Dick’s Kununurra Sooty Grunter Tips

  • The WA Sooty Grunter is a smaller fish than the eastern variety, with a 40cm fish being a good catch and a 50cm being the “unicorn” of WA sooty grunter.
  • Lake Kunanurra enjoys very stable water levels, which results in plenty of vegetation, both submerged and riparian (including freshwater mangroves and native figs) that overhang the water. Sooty grunter love to get beneath this umbrella of vegetation where they are safe from sea eagles.
  • Anywhere there are flying foxes roosting in this overhanging vegetation there will be sooty grunter beneath.
  • It’s important to keep moving to find sooty grunter, don’t sit under one tree and wait for fish to come to you. Dick likes to drift down the river and make casts under the overhanging vegetation until he finds fish then doubles down on that location.
  • If you see lots of archerfish, move on. Sooty grunter tend to bully archerfish, so the presence of archerfish usually means there are no sooty grunter around.
  • It’s important to fish under trees as much as possible, and always in shadows, not so much in bright sunlight.
  • Sooty grunter fishing is best in the warmer months of the wet season, provided the water doesn’t get too dirty. November onwards is best, with fish moving into creek systems in February for spawning.
  • Windy, blustery conditions or the sea breeze that kicks in late afternoon often turn on the sooty grunter by dislodging food items from trees.
  • Dick often spends afternoons targeting sooty grunter from around 2pm, keeping an eye on the sounder in case a barra turns up. Once the light becomes too low for casting under vegetation Dick will switch over and chase barra. Sooties can be taken through the night, but accurate casting among timber is difficult without light.

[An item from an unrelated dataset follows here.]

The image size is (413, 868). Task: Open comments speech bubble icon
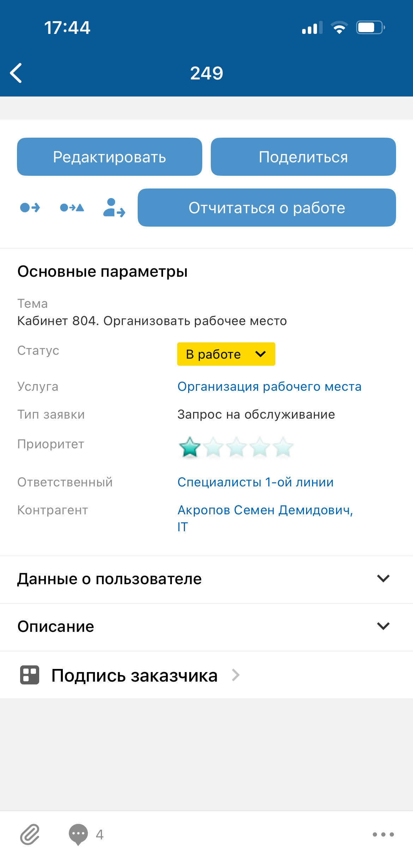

Dick’s Sooty Grunter Tackle

  • A single spin outfit is all that Dick uses for sooty grunter. It’s made up of a 3-5kg rod with a medium taper, a 2000 size reel, 20lb braid and a 20lb fluorocarbon or nylon leader complete the outfit. This relatively heavy gear is required to be able to recover snagged lures without spooking fish when fishing heavy cover under trees. Sooties can also bite or rub through fine leaders, so 20lb leaders are appropriate.

Dick’s Sooty Grunter Lure Selection

  • The minimum size lure to use for sooty grunter is 50mm. Very small, bream style lures tend to get inhaled deep and do damage to fish being released. Sooties will often hit a 125mm lure, though a 75mm one is a better all-round size.
  • Dick finds that sooties tend to snip tails off soft plastics, so he avoids using them.
  • The original Halco Combat is unfortunately no longer made, but is perfect for this style of fishing. This lure is relatively heavy for its size and has a tapered tail that allows it to be skip cast under structure. It also dives quite deep, which suits the deep drop-offs under the trees. Work this lure with lots of tip action and very little forward movement.
  • When working along the edges of weedbeds Dick finds a 50mm Halco Poltergeist is a good option. The weedbeds in Kununurra tend to be 2-3m deep and the riverbed drops down another 4 metres or so beneath that, so this lure allows Dick to work the darker water at these depths. The Poltergeist is also good when thrown into gaps between trees and landed very close to shore, then allowed to drift under the overhanging vegetation. Dick adds suspendots or splitshot to make the lure barely float. Twitch the lure occasionally as the current carries it along the bank beneath the tree canopy, then when it reaches the point where you expect fish might be, slow roll it out.
  • A home made wooden popper 20mm in diameter, 30mm long and the last 10mm is tapered to create a cone-shaped lure that is deadly when flicked under the trees. This is Dick’s “Fig Lure” – perfect for sooties that are camped under trees feeding on falling native figs. Dick skips these lures under the trees, but recognises that a skipped lure is not exactly landing naturally like a fig falling from a tree. The lure works, nonetheless, as long as it’s under the canopy and given the occasional twitch. This lure is even more deadly when you find places where the canopy has been ripped open by a storm and you can lob a lure to land with the natural plop of a falling fig, particularly from September onwards when the figs are ripe and falling.